| WHAT TO WORK ON |
Nothing in the records may be left out or reworded; return them exactly.
Top of PROVIDED DATA
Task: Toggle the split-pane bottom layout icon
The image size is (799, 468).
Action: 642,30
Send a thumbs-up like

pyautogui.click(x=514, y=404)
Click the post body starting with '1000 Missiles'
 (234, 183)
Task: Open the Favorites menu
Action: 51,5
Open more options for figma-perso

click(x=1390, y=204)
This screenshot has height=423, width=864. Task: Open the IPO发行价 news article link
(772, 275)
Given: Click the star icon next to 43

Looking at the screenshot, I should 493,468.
Bottom of PROVIDED DATA
| RESPONSE AREA |
Task: Toggle the split-pane bottom layout icon
The image size is (799, 468).
Action: 642,30
Send a thumbs-up like

pyautogui.click(x=514, y=404)
Click the post body starting with '1000 Missiles'
 (234, 183)
Task: Open the Favorites menu
Action: 51,5
Open more options for figma-perso

click(x=1390, y=204)
This screenshot has height=423, width=864. Task: Open the IPO发行价 news article link
(772, 275)
Given: Click the star icon next to 43

Looking at the screenshot, I should 493,468.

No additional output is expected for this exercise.